[manala.telegraf] service unable to start during initial provisioning
lisuml opened this issue · 5 comments
manala.roles version: 3.2.0
During an initial provisioning of the node with manala.telegraf
role attached, the service is not being started properly:
TASK [manala.roles.telegraf : Configs > Templates present] ****************************************************************************************************************************************************************************************************
changed: [d-test.euc1.XXX.lan] => (item={'state': 'present', 'template': 'configs/_default.j2', 'file': '/etc/telegraf/telegraf.d/os.conf', 'config': '[[inputs.cpu]]\n totalcpu = true\n[[inputs.disk]]\n ignore_fs = ["tmpfs", "devtmpfs", "devfs", "iso9660", "overlay", "aufs", "squashfs"]\n[[inputs.diskio]]\n[[inputs.kernel]]\n[[inputs.mem]]\n[[inputs.net]]\n[[inputs.netstat]]\n[[inputs.processes]]\n[[inputs.system]]\n'})

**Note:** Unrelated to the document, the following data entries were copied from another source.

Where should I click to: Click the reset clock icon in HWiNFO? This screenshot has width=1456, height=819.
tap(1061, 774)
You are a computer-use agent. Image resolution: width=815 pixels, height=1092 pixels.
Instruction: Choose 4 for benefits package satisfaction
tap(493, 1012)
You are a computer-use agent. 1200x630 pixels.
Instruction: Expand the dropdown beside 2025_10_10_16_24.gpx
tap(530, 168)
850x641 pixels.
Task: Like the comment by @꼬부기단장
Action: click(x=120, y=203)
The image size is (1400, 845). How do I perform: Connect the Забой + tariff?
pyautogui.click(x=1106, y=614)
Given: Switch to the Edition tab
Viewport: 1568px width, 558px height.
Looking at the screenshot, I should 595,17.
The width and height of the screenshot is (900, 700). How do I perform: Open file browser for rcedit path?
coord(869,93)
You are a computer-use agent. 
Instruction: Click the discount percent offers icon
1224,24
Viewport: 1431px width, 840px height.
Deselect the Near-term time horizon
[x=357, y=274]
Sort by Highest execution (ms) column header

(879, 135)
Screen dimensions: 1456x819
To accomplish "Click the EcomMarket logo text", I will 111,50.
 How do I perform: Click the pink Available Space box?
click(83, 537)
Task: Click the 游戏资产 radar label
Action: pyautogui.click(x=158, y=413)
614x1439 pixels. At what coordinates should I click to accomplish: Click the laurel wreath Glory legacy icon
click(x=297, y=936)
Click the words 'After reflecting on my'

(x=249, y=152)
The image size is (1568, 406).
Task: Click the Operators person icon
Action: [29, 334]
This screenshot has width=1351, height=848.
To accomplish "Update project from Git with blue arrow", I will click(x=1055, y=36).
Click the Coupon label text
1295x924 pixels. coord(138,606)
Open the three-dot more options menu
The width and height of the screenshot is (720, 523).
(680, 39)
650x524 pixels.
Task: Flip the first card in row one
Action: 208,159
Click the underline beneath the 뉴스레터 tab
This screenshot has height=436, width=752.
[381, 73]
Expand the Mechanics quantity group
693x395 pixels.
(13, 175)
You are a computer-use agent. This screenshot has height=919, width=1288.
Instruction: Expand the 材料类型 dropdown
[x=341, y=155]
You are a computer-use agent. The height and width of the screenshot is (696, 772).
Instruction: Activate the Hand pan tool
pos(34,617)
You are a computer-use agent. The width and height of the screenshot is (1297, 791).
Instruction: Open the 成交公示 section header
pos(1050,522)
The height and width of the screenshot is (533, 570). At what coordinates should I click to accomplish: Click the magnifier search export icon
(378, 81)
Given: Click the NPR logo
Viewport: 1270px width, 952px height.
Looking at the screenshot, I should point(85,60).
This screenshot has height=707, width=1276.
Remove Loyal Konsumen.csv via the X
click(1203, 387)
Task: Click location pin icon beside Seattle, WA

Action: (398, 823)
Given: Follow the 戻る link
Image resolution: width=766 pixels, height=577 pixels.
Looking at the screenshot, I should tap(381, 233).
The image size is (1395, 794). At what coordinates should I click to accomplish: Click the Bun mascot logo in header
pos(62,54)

changed: [d-test.euc1.XXX.lan] => (item={'state': 'present', 'template': 'configs/_default.j2', 'file': '/etc/telegraf/telegraf.d/output.conf', 'config': '[[outputs.influxdb]]\n urls = [ "udp://metrix.euc1.XXX.lan:8089" ]\n udp_payload = "1024B"\n'})
TASK [manala.roles.telegraf : Configs > Files absent] *********************************************************************************************************************************************************************************************************
TASK [manala.roles.telegraf : Services > Services] ************************************************************************************************************************************************************************************************************
failed: [d-test.euc1.XXX.lan] (item=telegraf) => {"ansible_loop_var": "item", "changed": false, "item": "telegraf", "msg": "Unable to start service telegraf: Job for telegraf.service failed because the control process exited with error code.\nSee \"systemctl status telegraf.service\" and \"journalctl -xe\" for details.\n"}
As you can see, the configs are defined properly, but it seems they are not ready on service start.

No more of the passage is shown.